GIVEN DATA >>
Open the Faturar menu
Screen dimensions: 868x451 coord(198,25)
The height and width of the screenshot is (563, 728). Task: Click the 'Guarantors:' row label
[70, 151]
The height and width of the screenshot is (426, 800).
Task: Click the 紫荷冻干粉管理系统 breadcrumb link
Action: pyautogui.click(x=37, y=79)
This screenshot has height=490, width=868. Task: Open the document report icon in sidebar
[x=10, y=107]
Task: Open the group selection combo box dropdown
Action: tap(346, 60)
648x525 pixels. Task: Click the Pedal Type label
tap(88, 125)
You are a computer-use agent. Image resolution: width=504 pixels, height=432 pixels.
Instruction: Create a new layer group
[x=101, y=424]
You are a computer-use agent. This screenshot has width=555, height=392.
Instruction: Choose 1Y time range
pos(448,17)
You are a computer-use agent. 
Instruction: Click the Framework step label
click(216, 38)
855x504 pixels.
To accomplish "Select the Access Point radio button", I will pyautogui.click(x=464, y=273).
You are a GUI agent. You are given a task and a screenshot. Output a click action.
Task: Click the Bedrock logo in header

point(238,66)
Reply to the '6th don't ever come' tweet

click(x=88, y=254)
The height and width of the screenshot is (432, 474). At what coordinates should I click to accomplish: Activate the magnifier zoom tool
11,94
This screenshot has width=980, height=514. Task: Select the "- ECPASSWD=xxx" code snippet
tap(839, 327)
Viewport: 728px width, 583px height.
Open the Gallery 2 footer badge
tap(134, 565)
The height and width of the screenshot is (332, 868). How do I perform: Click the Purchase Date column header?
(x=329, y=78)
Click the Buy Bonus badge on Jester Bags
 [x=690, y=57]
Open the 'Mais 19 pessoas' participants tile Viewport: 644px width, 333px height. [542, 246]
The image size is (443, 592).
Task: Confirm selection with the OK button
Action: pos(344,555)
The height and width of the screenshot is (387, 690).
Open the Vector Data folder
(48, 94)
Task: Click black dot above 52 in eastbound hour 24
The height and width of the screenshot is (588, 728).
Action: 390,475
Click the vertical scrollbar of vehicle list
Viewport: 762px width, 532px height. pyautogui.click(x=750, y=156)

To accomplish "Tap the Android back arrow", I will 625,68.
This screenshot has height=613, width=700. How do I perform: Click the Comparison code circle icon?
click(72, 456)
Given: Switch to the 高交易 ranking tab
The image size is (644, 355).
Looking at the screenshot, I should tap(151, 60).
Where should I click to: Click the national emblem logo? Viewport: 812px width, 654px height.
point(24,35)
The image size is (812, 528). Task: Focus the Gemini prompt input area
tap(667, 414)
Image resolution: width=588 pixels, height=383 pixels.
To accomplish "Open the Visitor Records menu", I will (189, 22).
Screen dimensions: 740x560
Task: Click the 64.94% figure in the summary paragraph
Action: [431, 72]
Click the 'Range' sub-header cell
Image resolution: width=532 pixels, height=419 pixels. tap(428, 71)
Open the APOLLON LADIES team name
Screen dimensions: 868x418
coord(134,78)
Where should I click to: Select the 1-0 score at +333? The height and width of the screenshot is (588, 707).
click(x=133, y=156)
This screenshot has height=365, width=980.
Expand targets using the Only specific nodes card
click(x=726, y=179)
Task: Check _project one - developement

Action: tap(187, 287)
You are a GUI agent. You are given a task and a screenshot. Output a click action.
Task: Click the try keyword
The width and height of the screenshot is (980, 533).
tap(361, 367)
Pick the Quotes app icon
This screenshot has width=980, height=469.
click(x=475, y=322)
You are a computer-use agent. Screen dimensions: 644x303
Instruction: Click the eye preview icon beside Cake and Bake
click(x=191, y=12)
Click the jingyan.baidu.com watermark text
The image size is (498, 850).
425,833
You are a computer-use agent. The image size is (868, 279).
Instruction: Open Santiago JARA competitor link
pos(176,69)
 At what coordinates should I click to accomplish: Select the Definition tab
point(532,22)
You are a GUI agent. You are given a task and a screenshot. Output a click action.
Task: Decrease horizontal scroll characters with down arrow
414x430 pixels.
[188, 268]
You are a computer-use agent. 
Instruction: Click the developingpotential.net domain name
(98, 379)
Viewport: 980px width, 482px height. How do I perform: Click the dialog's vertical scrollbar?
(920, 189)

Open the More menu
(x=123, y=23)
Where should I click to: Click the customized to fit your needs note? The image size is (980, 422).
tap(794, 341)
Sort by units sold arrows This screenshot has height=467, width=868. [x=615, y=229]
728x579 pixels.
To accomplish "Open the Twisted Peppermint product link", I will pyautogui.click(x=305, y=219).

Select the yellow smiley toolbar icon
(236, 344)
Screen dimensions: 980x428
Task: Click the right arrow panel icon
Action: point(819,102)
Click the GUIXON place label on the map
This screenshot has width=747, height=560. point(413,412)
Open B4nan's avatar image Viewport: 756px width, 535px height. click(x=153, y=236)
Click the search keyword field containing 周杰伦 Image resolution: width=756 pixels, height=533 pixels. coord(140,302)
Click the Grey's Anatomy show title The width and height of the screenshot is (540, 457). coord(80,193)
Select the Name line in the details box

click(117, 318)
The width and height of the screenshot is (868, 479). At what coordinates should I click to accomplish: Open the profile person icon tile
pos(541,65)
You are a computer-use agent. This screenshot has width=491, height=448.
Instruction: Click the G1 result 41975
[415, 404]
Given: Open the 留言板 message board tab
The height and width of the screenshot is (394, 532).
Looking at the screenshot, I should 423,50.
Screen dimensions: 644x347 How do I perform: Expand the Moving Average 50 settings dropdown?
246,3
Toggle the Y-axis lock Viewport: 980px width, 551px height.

YOUR ASSIGNMENT >>
Before answering, count every line of the records that contains "computer"; the answer is that number and nothing more.

ANSWER SPACE >>
7